» WHAT IS ASKED:
**a)** Answer these questions from the note on real-number arithmetic:
(i) What tag is listed for the note?
(ii) How did the writer come to take notes on this topic?
(iii) Where do addition and multiplication start?
**b)** Extend the note on real-number arithmetic by continuing it from its final line.

» EXTRACT TO READ:
>> start

---
Created: 2025-09-28
Type: Zettel
aliases:
References:
Links:
- "[[Real numbers]]"
tags:
- MATH31AH
---
> Note: I took notes on this topic by accident when I read the wrong section of the textbook for the reading.
- We have to define addition, multiplication, subtraction, and division for the real numbers
- Addition and multiplication start at the right side and there is no right side for real numbers
- The idea is that we have to truncate the numbers further and further to the right, perform an operation (addition, multiplication, subtraction, etc)

>> end

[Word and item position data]
>> start

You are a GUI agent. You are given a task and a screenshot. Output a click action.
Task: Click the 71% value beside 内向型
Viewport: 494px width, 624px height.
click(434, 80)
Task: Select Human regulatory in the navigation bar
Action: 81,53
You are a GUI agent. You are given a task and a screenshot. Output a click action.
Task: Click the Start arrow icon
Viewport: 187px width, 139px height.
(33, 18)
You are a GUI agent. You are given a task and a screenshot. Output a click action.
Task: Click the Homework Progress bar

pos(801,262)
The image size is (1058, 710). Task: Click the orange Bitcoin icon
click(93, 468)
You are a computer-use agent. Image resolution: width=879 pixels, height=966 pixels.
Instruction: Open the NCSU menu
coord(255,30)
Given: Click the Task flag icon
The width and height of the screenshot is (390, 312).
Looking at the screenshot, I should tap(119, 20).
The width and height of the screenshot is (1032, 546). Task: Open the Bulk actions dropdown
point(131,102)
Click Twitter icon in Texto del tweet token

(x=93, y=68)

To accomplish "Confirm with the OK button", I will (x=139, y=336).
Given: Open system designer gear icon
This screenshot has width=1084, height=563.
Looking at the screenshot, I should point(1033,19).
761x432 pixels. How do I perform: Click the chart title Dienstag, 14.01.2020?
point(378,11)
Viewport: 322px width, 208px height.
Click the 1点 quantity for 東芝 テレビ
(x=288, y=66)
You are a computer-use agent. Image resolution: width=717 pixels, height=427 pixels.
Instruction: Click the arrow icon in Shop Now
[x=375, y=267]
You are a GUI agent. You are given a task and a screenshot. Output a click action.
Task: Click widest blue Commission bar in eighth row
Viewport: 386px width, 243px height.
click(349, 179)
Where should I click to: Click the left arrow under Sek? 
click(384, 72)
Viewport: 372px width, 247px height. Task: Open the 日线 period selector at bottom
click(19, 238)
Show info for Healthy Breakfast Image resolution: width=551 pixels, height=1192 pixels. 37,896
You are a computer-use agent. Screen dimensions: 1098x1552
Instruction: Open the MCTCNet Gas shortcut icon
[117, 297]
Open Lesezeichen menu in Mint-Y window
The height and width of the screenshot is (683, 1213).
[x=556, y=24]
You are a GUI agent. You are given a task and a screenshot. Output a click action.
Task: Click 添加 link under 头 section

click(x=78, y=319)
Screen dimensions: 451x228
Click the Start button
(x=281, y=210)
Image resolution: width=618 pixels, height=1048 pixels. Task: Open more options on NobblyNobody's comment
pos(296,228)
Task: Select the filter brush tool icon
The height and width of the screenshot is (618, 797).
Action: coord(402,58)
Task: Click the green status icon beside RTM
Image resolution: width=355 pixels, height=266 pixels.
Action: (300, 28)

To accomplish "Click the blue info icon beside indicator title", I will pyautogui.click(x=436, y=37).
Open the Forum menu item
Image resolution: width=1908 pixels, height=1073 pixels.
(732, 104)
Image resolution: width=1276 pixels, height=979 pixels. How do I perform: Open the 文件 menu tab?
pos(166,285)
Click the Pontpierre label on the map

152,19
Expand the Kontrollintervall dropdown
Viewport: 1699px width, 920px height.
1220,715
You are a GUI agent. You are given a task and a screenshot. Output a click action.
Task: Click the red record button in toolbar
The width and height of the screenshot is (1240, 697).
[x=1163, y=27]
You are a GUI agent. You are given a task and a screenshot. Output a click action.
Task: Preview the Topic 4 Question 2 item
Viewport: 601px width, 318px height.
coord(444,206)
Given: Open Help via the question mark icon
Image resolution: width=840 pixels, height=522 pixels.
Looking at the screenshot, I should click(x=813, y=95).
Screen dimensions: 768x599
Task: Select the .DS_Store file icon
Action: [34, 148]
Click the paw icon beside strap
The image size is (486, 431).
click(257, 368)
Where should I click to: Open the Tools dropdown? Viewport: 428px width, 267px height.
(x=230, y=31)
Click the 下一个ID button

>> end

» TASK RESULTS:
**a)**
(i) MATH31AH
(ii) By accident, after reading the wrong section of the textbook for the reading.
(iii) At the right side.

**b)**
- You then look at the numbers to the left of any fixed position, and see that they don't change
- However, this isn't quite true always
- Consider adding $.22222\dots 222\dots$ and $.77777\dots778\dots$
- The result would be either $1.0000\dots 0$ or $0.9999\dots 9$ depending on where you truncate the decimal
- Let us denote $\mathbb{D}$ as the set of finite decimals
> **Definition 0.4.4 (Finite decimal continuity).** A mapping of $f :\mathbb{D}^n \to \mathbb{D}$ will be called finite decimal continuous ($\mathbb{D}$-continuous) if for all integers $N$ and $k$, there exists $l$ such that if $(x_{1},\dots,x_{n})$ and $(y_{1},\dots,y_{n})$ are two elements of $\mathbb{D}^n$ with all $|x_{i}|,|y_{i}|<N$and if $|x_{i}-y_{i}|<10^{l}$ for all $i=1,\dots n$, then $$
|f(x_{1},\dots,x_{n})-f(y_{1},\dots,y_{n})| < 10^{-k}
$$
- This definition is saying that given two sets of $n$ dimensional coordinates that have finite decimals, the function is continuous if the inputs are close ($|x_{i}-y_{i}|<10^{l}$), the outputs are also close ($|f(x_{1},\dots,x_{n})-f(y_{1},\dots,y_{n})| < 10^{-k}$)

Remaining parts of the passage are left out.